You see, a lot of people think if you play free jazz you don’t know about form, but I come from a tradition of learning the chords and not only just learning for improvising but learning the forms at the piano.

‘The players there in Watts were like Sonny Criss and Dexter Gordon and Wardell Gray, and Art Farmer was around and there was Harper Cosby who was a great bass player who I learned the chord changes from and he really took an interest in me. He really kept me on the right road, you know learning chords and the form of standards. You see, a lot of people think if you play free jazz you don’t know about form, but I come from a tradition of learning the chords and not only just learning for improvising but learning the forms at the piano.

‘I was very serious about music from the beginning because dancing was most important for playing. All the music that’s ever come from black America has always been danceable and there was always a dance to the music; even in bebop there was a dance called The Bop! They said Thelonious Monk was way out but he would dance on the band­stand while the saxophone would be solo­ing – when I heard Monk he was with Charlie Rouse and Johnny Griffin. Monk would get up and dance and he was showing that you could dance to the music.

I really liked Miles because he would play with vibrato, and the one that played with vibrato and did it really to me in a way of a voice was Fats Navarro

‘I was always very serious because of wanting to play and the love I had for the art­ists I was listening to at the time which were Bird, Monk and Fats Navarro – I would listen to everybody. Louis Armstrong was always an important inspiration, but Fats Navarro and Miles were the ones I really liked. I really liked Miles because he would play with vibrato, and the one that played with vibrato and did it really to me in a way of a voice was Fats Navarro.

‘Then I met Clifford Brown who came out to California and started a group with Max Roach and I was there when Clifford Brown was trying out the saxophone players Harold Land and Walter Benton and it was a hard decision for Brownie. I remember him say­ing that, because Harold Land was always a good player and Walter Benton was really something special.

‘Walter Benton played in the Paul Gonsalves/Lucky Thompson tradition and I think he’s a great player. We used to jam together and Frank Morgan was around then too – he was always a good friend and he was helpful to us because we were younger than every­one else. We would jam together, along with Art Farmer and Hampton Hawes. There were a lot of other players. There was a piano player who played with Bird when Bird came out to California. Then I met Ornette Coleman.

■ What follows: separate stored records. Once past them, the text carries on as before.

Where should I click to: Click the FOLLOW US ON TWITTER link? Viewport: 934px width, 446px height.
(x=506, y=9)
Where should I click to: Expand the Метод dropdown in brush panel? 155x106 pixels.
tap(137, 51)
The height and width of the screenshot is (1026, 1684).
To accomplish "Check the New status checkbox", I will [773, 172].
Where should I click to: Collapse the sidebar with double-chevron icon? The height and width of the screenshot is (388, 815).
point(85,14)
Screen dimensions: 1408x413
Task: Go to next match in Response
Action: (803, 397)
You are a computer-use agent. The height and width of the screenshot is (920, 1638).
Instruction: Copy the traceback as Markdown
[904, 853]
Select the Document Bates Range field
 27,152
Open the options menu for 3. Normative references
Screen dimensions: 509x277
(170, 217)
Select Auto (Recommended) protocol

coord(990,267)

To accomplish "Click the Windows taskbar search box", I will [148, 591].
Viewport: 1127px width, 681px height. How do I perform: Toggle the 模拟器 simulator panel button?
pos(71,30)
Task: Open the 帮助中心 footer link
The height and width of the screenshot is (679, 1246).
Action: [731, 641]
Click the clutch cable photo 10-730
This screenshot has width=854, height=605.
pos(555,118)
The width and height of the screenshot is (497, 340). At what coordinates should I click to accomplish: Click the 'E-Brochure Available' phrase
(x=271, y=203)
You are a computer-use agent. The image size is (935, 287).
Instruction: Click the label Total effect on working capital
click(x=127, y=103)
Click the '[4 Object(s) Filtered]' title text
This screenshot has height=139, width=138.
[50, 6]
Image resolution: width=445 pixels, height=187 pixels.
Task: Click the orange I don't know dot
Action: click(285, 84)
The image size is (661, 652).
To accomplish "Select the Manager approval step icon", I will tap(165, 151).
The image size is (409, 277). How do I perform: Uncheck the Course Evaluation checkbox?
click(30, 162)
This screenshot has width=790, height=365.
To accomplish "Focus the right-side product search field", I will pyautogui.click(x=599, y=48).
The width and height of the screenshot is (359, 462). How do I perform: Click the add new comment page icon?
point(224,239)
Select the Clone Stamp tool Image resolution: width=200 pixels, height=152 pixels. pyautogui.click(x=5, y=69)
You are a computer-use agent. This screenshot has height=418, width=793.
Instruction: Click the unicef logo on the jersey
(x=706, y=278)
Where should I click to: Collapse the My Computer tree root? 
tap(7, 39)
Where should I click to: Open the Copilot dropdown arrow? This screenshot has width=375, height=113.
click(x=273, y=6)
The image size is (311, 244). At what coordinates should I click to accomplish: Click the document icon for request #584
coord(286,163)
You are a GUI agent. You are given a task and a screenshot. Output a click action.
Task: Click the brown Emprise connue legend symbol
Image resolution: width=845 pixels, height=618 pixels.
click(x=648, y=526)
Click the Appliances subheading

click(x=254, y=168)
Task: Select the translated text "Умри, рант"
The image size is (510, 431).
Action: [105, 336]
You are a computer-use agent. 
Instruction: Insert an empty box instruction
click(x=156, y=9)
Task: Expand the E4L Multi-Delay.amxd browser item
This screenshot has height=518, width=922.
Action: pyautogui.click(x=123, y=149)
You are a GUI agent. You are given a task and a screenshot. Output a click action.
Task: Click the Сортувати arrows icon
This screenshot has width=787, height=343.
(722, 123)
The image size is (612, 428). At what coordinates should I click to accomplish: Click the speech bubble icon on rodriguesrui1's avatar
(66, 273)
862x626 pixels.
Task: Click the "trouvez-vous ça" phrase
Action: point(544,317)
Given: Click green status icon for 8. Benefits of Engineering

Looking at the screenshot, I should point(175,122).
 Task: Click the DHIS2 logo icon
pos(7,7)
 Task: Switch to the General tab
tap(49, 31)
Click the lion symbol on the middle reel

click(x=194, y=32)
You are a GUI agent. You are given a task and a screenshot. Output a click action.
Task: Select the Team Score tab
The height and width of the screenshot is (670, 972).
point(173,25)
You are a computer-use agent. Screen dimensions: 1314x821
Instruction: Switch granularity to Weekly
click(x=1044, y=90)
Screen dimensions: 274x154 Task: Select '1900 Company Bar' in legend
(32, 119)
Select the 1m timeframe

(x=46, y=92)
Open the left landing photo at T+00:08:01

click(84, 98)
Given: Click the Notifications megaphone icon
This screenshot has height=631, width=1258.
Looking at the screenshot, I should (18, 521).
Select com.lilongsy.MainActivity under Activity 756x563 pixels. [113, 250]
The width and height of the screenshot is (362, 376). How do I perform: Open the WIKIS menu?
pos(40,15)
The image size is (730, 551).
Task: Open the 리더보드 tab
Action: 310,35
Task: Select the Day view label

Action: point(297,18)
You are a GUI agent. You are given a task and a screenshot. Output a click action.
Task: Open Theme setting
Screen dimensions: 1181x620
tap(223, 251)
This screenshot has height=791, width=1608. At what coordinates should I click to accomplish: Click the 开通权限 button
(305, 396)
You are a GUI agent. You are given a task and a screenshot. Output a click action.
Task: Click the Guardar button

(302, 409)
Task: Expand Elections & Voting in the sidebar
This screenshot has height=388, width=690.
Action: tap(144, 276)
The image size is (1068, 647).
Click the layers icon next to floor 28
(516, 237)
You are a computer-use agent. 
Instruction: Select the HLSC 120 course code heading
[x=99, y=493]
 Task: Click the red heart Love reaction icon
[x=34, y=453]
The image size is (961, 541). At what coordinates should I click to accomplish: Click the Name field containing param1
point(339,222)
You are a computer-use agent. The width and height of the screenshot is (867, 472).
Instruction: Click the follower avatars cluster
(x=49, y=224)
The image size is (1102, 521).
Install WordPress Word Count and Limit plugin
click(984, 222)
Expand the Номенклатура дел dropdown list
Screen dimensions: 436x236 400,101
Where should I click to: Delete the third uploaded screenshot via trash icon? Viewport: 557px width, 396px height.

‘I met him in Watts in this record shop that we used to all hang out at and he was buying reeds at that time. Ornette would play a very thick reed – four and a half – now I think he plays a 10 but he was developing his embou­chure and he used to play a thick reed. We met at this record shop and I had known Janie Cortez who was a famous American black woman poet that lived in the neighbourhood. Janie lived around the comer from me and we went to the same junior high school and she was like my guru – she would turn me on to all the records. George Newman and I would borrow all the records – Bird or Monk or Bud Powell – and learn the song and then we’d take our horns back with the record and play the tune for her and give the record back and she’d lend us another one! That went on for quite a few years and that’s how I learned all those songs.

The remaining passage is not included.